6. Tab SHELCAL PO/OD

                  X - 1 - X

7. Tab Uprise D3 60,000 IU Once a week


CASE DISCUSSION

This section has been included to enhance understanding of this case. I have included links to articles, presentations and PDFs that I used to clear my understanding of this case. This discussion is in the form of questions and answers. Feel free to ask questions in the comment section and I will try to update with more answers.

Q1] What is the pathology in the artery causing an infarct?

**This answer has been directly quoted from https://www.ncbi.nlm.nih.gov/pmc/articles/PMC7589849/ the article describes stroke, its pathophysiology and treatment.

A1] Stroke can be defined as an abrupt neurological outburst caused by impaired perfusion through the blood vessels to the brain.

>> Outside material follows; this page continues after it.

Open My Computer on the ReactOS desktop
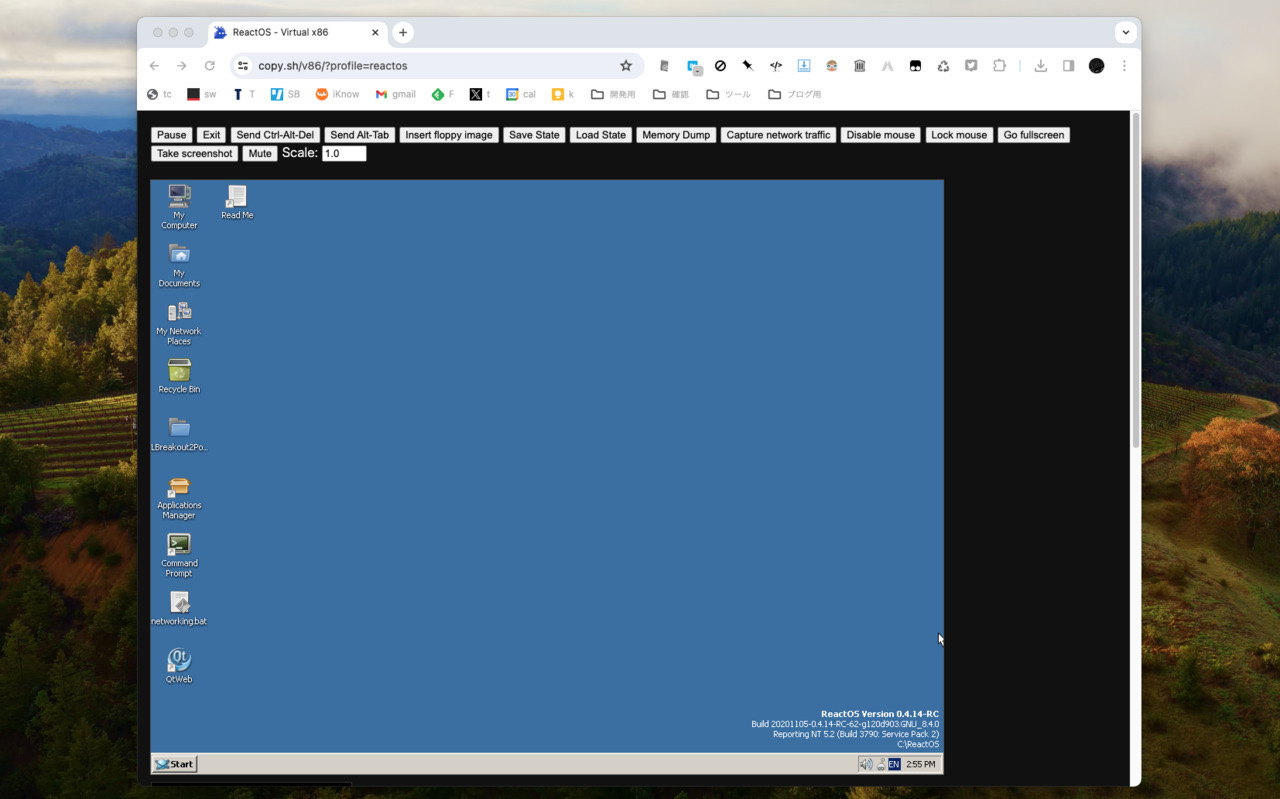This screenshot has height=799, width=1280. point(178,199)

The blood flow to the brain is managed by two internal carotids anteriorly and two vertebral arteries posteriorly (the circle of Willis).

A stroke can be hemorrhagic, ischemic And transient ischemic strokes. 

 Ischemic stroke is caused by deficient blood and oxygen supply to the brain; hemorrhagic stroke is caused by bleeding or leaky blood vessels.

Ischemic occlusions make up around 85% of casualties in stroke patients, with the remainder due to intracerebral bleeding . In thrombosis, the blood flow is affected by narrowing of vessels due to atherosclerosis. The build-up of plaque will eventually constrict the vascular chamber and form clots, causing thrombotic stroke. 

In an embolic stroke, decreased blood flow to the brain region causes an embolism; the blood flow to the brain reduces, causing severe stress and untimely cell death (necrosis). Associated pathology with stroke are inflammation, loss of homeostasis, acid-base imbalance, increased intracellular calcium levels, free radical-mediated toxicity, cytokine-mediated cytotoxicity, complement activation, impairment of the blood–brain barrier, activation of glial cells, oxidative stress and infiltration of leukocytes.

Hemorrhagic stroke accounts for approximately 10–15% of all strokes and has a high mortality rate. 

In this condition, stress in the brain tissue and internal injury cause blood vessels to rupture. It produces toxic effects in the vascular system, resulting in infarction. 

It is classified into intracerebral and subarachnoid hemorrhage. 

In ICH, blood vessels rupture and cause abnormal accumulation of blood within the brain. The main reasons for ICH are hypertension, disrupted vasculature, excessive use of anticoagulants and thrombolytic agents.

 In subarachnoid hemorrhage, blood accumulates in the subarachnoid space of the brain due to a head injury or cerebral aneurysm. 

Q2] What is the pathophysiology seen in this woman? What were the risk factors involved?

A2] The pathophysiology has been highlighted above. The risk factors are best understood by dividing them into modifiable and non-modifiable risk factors. In this particular patient age(70 years), Hypertension were predisposing to a stroke.


Q3] Why was Syndopa stopped? Can these treatments not go on simultaneously?

A3] Syndopa or Levodopa are symptomatic treatments for rigidity and tremors seen in Parkinsonism. Team providing treatment to patient saw that these are not heightened in patient and she does not require this medication at the moment.

Line of treatment right now was to prevent any future infarcts thus patient has been put on antiplatelets( Clopitab and Ecospirin) her hypertension medicines are being continued as is.

Apart from this, a similar case study helped me understand the case better, do give it a read https://www.ahajournals.org/doi/10.1161/01.STR.32.1.258

To understand association of infarct with effected broca areas and manifestation in this patient in the form of loss of speech refer to this powerpoint presentation https://www.slideshare.net/drprashant24/frontal-lobe-syndromes

Read more about a typical case of frontal lobe syndrome here https://www.ncbi.nlm.nih.gov/books/NBK532981/

More on typical presentation of vascular parkinsonism here https://www.ncbi.nlm.nih.gov/pmc/articles/PMC6327701/

Our case was of arteriosclerotic parkinsonism as a result of frontal lobe infarction. The above links will clear up doubts pertaining to the conditions as individual cases.